[Input Boundary: Start]

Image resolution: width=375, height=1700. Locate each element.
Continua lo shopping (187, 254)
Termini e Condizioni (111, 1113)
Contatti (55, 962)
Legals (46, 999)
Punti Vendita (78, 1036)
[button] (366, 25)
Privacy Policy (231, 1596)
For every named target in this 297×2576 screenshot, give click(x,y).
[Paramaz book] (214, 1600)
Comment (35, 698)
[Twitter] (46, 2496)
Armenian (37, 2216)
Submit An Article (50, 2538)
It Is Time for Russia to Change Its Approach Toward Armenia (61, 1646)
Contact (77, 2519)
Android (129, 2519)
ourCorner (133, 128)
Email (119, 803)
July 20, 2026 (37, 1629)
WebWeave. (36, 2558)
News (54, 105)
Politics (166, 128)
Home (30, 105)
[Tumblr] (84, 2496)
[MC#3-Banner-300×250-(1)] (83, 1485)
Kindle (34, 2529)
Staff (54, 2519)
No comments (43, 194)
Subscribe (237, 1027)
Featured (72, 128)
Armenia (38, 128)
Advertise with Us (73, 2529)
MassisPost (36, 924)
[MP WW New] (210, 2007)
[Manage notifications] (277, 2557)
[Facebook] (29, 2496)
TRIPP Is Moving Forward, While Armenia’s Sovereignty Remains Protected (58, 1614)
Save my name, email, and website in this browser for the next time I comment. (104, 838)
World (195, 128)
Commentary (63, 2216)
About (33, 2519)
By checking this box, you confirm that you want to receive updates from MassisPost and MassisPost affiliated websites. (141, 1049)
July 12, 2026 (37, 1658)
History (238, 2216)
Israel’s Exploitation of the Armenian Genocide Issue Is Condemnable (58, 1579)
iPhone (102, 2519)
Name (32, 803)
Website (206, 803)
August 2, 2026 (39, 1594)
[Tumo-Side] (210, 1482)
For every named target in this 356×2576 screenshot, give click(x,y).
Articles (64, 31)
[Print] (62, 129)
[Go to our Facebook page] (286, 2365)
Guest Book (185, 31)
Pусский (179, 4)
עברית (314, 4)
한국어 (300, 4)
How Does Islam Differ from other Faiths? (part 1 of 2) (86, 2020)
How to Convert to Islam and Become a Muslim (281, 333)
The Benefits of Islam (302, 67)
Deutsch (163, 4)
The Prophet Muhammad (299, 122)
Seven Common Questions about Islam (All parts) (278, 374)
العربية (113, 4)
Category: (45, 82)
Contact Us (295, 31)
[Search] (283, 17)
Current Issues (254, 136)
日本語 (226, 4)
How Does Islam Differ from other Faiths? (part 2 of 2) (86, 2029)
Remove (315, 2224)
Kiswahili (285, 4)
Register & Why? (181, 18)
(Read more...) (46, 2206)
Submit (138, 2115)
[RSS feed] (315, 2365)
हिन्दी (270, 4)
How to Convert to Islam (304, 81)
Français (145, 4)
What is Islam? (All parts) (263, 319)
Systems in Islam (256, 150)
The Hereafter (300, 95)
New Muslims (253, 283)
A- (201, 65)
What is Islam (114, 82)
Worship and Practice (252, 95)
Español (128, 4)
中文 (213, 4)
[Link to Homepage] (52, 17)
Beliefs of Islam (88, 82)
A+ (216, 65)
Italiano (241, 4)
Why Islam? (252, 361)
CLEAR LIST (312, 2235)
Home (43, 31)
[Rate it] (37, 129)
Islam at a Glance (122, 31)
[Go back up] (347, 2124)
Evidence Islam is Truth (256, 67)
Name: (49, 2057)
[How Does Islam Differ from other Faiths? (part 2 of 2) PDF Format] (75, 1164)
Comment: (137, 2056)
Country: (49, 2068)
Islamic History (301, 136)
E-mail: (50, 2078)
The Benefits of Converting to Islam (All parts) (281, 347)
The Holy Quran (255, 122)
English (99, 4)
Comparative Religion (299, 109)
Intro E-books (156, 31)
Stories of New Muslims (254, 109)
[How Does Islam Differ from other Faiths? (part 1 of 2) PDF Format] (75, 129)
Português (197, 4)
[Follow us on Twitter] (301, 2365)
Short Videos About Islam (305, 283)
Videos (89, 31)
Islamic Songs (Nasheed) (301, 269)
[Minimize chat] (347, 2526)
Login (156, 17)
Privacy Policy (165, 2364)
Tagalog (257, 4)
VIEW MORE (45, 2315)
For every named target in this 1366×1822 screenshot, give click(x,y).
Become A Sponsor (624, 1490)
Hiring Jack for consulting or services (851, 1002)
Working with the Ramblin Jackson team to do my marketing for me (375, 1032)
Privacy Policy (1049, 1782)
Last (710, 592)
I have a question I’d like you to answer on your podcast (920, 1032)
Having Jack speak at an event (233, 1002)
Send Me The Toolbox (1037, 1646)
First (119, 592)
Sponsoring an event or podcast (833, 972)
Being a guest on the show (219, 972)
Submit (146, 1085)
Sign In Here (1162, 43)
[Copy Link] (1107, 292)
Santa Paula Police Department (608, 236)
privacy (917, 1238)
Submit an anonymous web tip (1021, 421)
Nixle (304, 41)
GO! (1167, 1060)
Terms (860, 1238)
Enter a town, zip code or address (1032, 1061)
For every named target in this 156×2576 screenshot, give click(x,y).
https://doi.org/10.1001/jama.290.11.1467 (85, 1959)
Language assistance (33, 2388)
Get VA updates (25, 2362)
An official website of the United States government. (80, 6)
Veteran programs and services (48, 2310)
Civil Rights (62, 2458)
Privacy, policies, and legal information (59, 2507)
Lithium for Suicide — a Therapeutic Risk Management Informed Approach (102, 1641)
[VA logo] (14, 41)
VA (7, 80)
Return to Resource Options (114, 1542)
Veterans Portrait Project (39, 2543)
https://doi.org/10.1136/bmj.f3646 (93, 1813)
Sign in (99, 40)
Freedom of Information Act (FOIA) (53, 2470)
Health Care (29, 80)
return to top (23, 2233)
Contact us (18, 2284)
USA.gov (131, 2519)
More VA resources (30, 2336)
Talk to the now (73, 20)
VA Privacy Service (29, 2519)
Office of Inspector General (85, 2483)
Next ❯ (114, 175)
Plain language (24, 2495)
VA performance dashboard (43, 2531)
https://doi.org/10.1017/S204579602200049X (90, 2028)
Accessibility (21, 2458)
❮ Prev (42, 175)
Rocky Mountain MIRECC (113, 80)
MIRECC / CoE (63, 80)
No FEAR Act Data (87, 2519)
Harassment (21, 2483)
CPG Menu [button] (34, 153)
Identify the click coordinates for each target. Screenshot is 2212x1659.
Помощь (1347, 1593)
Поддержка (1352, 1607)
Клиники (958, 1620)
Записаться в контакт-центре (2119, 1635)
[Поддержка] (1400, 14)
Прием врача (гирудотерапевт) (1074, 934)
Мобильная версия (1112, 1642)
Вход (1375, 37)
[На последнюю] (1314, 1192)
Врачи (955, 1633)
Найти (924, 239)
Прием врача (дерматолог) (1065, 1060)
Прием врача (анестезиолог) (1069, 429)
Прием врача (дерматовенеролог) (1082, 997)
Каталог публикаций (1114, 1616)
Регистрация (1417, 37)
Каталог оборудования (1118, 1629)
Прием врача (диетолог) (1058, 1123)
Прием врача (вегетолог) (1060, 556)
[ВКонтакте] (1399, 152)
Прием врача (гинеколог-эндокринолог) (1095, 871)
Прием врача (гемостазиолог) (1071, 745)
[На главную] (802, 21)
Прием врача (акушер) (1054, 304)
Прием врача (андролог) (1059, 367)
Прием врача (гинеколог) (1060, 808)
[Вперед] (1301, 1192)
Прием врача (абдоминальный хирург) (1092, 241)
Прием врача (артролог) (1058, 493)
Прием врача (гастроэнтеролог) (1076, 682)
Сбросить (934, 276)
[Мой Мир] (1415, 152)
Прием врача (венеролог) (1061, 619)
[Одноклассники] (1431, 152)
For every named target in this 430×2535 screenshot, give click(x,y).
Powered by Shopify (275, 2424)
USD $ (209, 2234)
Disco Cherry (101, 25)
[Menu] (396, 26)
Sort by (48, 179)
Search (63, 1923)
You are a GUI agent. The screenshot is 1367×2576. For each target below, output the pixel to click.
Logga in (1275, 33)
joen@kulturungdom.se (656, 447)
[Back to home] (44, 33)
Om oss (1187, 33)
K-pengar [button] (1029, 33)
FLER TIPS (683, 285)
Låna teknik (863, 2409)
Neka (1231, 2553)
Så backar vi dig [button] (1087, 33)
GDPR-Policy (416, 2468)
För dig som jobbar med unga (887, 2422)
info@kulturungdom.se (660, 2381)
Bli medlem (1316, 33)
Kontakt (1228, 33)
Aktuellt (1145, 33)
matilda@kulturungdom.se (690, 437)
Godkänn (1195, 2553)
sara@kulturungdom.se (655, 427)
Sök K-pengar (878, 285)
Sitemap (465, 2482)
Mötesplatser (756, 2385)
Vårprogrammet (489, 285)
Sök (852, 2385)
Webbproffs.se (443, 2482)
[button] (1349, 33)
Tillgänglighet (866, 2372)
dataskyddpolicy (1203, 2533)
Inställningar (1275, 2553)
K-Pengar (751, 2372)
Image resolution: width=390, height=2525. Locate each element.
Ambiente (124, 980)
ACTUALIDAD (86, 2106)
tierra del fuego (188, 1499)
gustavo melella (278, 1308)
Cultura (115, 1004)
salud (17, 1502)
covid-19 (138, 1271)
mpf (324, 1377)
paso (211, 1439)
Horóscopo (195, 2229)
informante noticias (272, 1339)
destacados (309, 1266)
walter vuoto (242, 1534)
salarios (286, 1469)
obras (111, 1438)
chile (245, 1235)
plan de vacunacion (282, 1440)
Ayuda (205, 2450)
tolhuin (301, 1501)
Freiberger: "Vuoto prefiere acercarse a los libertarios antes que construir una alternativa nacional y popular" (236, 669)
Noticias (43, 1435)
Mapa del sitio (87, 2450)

[Input Boundary: End]

**Your objective**: Reproduce the records above line by line, without any change, up to and including the line that holds "WebWeave. (36, 2558)".

**Written response**:
Image resolution: width=375, height=1700. Locate each element.
Continua lo shopping (187, 254)
Termini e Condizioni (111, 1113)
Contatti (55, 962)
Legals (46, 999)
Punti Vendita (78, 1036)
[button] (366, 25)
Privacy Policy (231, 1596)
For every named target in this 297×2576 screenshot, give click(x,y).
[Paramaz book] (214, 1600)
Comment (35, 698)
[Twitter] (46, 2496)
Armenian (37, 2216)
Submit An Article (50, 2538)
It Is Time for Russia to Change Its Approach Toward Armenia (61, 1646)
Contact (77, 2519)
Android (129, 2519)
ourCorner (133, 128)
Email (119, 803)
July 20, 2026 (37, 1629)
WebWeave. (36, 2558)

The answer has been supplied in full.